##### Source #####

Historical Perspective

Long, long time ago, computer manufacturers had their own way of representing characters. They didn’t bother to talk to one another and came up with whatever algorithm they liked to render “glyphs” on screens. As computers became more and more popular and the competition intensified, people got sick and tired of this “custom” mess as data transfer between different computer systems became a pain in the butt.

Eventually, computer manufacturers got their heads together and came up with a standard way of describing characters. “Lo and behold”, they declared “the low 7-bits in a byte represent character“. And they created a table like the one shown in the first figure to map each of the 7-bit value to a character. For example, the letter A was 65, c was 99, ~ was 126 and so on. And ASCII was born. The original ASCII standard defined characters from 0 to 127, which is all you can fit in 7 bits. Life was good and everyone was happy. That is, for a while…

Why they picked 7 bits and not 8? I don’t exactly care. But a byte can fit in 8 bits. This means 1 whole bit was left completely unused and the range from 128 to 255 was left unregulated by the ASCII guys, who by the way, were Americans, who knew nothing, or even worst, didn’t care about the rest of the world.

People in other countries jumped at this opportunity and they started using the 128-255 range to represent characters in their languages. For example, 144 was گ in Arabic flavour of ASCII, but in Russian, it was ђ. Even in the United States of America, there were many different interpretations of the unused range. IBM PC came out with the “OEM font” or the “Extended ASCII” which provided fancy graphical characters for drawing boxes and supported some of the European characters like the pound (£) symbol.

.

 A “cool” looking DOS splash screen made using IBM’s Extended ASCII Charset.

To recap: the problem with ASCII was that while everyone agreed what to do with codes up to 127, the range 128-255 had many, many different interpretations. You had to tell your computer the flavor of ASCII to display characters in the 128-255 range correctly.

This wasn’t a problem for North Americans and people of British Isles since no matter which ASCII flavor was being used, the latin alphabets stayed in the same – The British had to live with the fact that the original ASCII didn’t include their currency symbol. “Blasphemy! those arseholes.” But that’s water under the bridge.

#####

What you need to do:
1. Reproduce the passage from the ASCII history text starting at "Why they picked" and ending at "pound (£) symbol.".
2. According to the ASCII history text, which range of values did the original ASCII standard define characters for?

##### Data lines #####

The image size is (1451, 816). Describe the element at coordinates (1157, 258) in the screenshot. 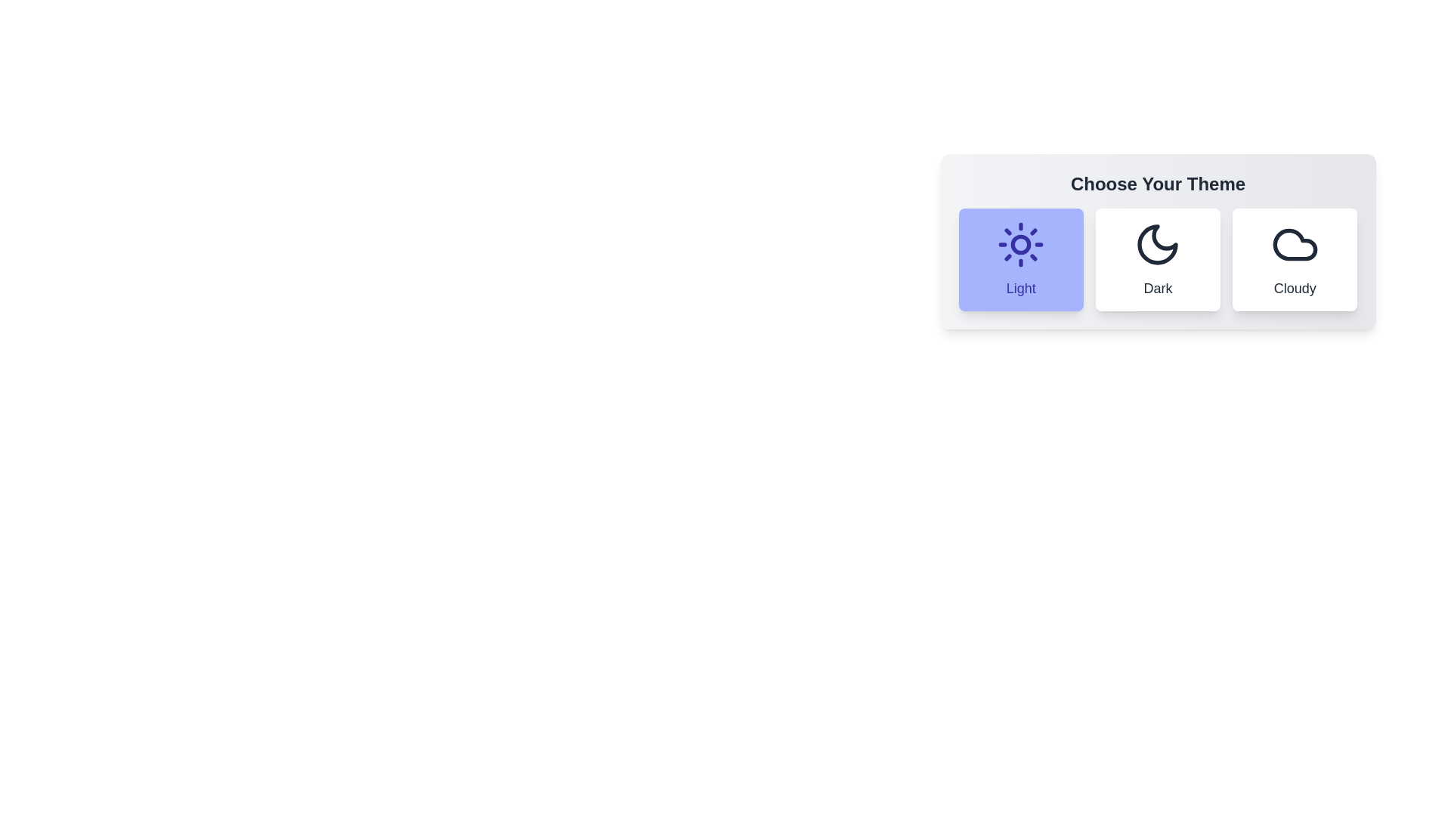

I see `the 'Dark' theme button located between the 'Light' and 'Cloudy' options in the 'Choose Your Theme' section` at that location.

#####

Exercise solutions:
1.
Why they picked 7 bits and not 8? I don’t exactly care. But a byte can fit in 8 bits. This means 1 whole bit was left completely unused and the range from 128 to 255 was left unregulated by the ASCII guys, who by the way, were Americans, who knew nothing, or even worst, didn’t care about the rest of the world.

People in other countries jumped at this opportunity and they started using the 128-255 range to represent characters in their languages. For example, 144 was گ in Arabic flavour of ASCII, but in Russian, it was ђ. Even in the United States of America, there were many different interpretations of the unused range. IBM PC came out with the “OEM font” or the “Extended ASCII” which provided fancy graphical characters for drawing boxes and supported some of the European characters like the pound (£) symbol.

2. 0 to 127